The subject might not even have arisen were it not for the influence of Greek philosophy in the Roman Empire, and even on some Christian thought. To the Greeks, the perfect deity was unchangeable and could have nothing to do with a flawed humanity or our world of matter, which is changing and corruptible. Some Christians began to think of God in the same way as the philosophers, that is, that God was immutable, impassible and fixed in his being.
In the early 300s, a man named Arius was a popular presbyter in Alexandria, Egypt. He taught that the Logos or Word, who became incarnate as Jesus Christ, was a uniquely brought forth and highly exalted being. Arius’ teaching began what was at first a local quarrel in the church at Alexandria between himself and his bishop, Alexander. But bishops outside Egypt soon began to side with Arius against Alexander. In the years 318 to 320 the contest between the two views broke out into the open.
While Arius included the Word in the created order, Alexander placed all of creation on one side and the Father and the eternal Word on the other. While the motto of the Arians regarding the Logos was “there was when he was not,” Alexander taught that the Word existed eternally with the Father.
Emperor Constantine appealed for agreement, but the controversy continued to rage. The emperor sent letters to Christian bishops throughout the empire, urging that they come to Nicea to settle the issue.

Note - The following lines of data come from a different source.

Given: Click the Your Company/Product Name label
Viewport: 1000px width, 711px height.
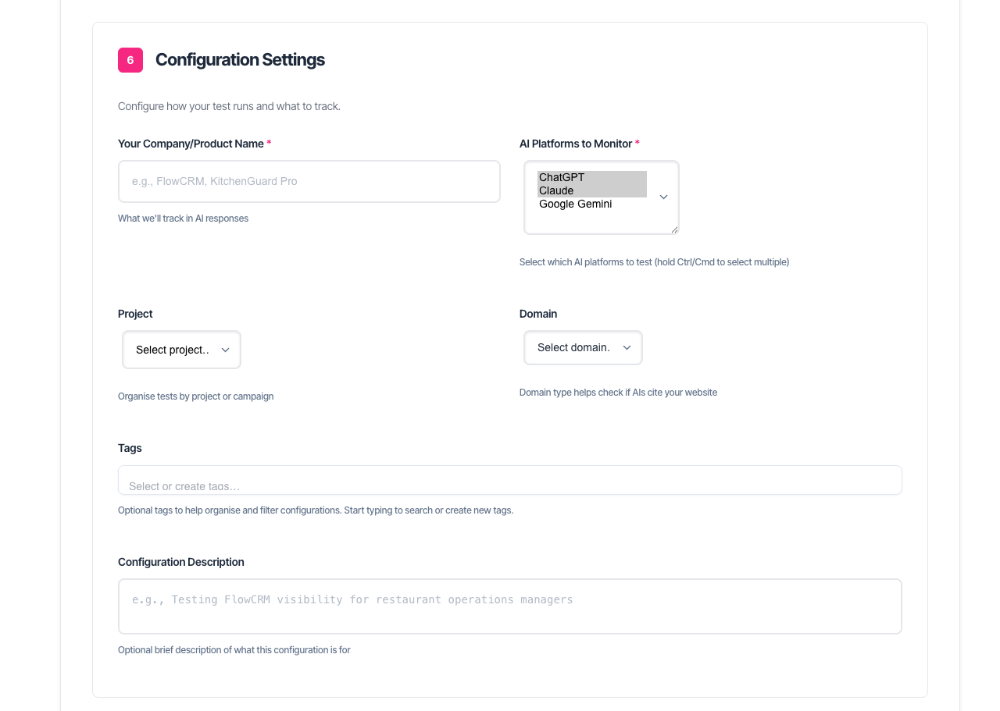Looking at the screenshot, I should click(x=191, y=144).
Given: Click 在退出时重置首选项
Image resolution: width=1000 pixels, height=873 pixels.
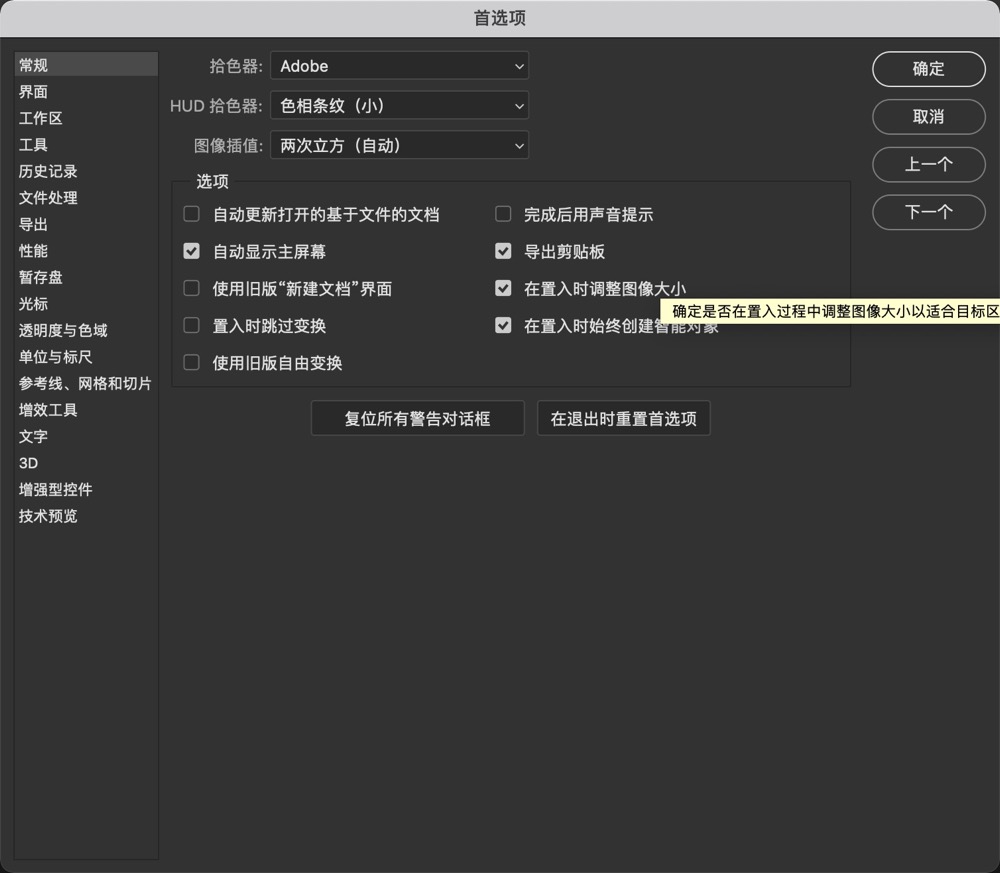Looking at the screenshot, I should click(x=623, y=417).
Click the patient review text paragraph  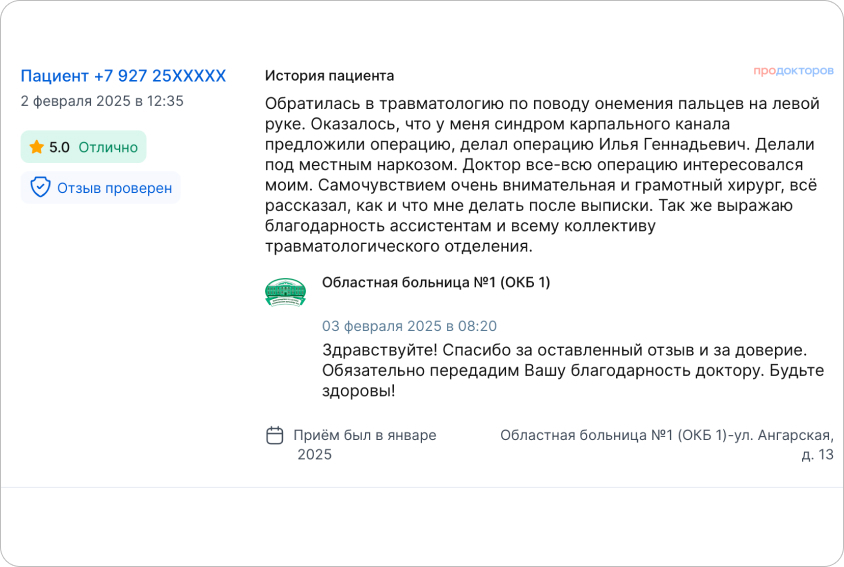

Among the most prominent at the council were Alexander of Alexandria, the main opponent of Arius’ teachings, and Eusebius of Nicomedia, the chief spokesman for the Arian position. Among the attendees was a young deacon, Athanasius of Alexandria. While he was unable to participate, not being a bishop, the council formed the prelude to his central role in later articulating the Trinitarian confession of the church.
Most of the bishops were repelled by the idea that Jesus Christ could be thought of as what to them amounted to a created being. When they worshiped Christ, they did not worship a creature — they worshiped God. They were saved not by a created being, but by God. The bishops proceeded to craft a creedal statement of faith concerning what they believed about the Son of God. They wanted the statement to absolutely exclude the claims of Arius that the Logos was a product of the will of God rather than of the very essence of God.
The bishops wrote in their statements that Jesus Christ was “God of God, light of light, true God of true God, begotten, not made, of one substance with the Father.” A key phrase was “of one substance,” which translates the Greek homoousios. This means that what God is in his essence, Jesus Christ the Son of God is also. Eventually all the bishops except for two signed the creedal statement, believing that it contained the ancient faith of the apostolic church and that it was an accurate reflection of the truth of God’s nature to which the New Testament points.
The deity of the Holy Spirit did not come up for discussion at Nicea. The two bishops who opposed the statement were deposed and exiled. Arius and his writings were also anathematized and he was exiled to Illyria. The controversy continued, however, until the council of Constantinople in 381, when the Nicene creed was expanded, and ratified once and for all.
The creedal statement at Nicea regarding Christ’s divinity and co-eternal existence with the Father formed the basis of the Nicene Creed, which after 381 became the most universally accepted statement of the church’s confession about the being and nature of God.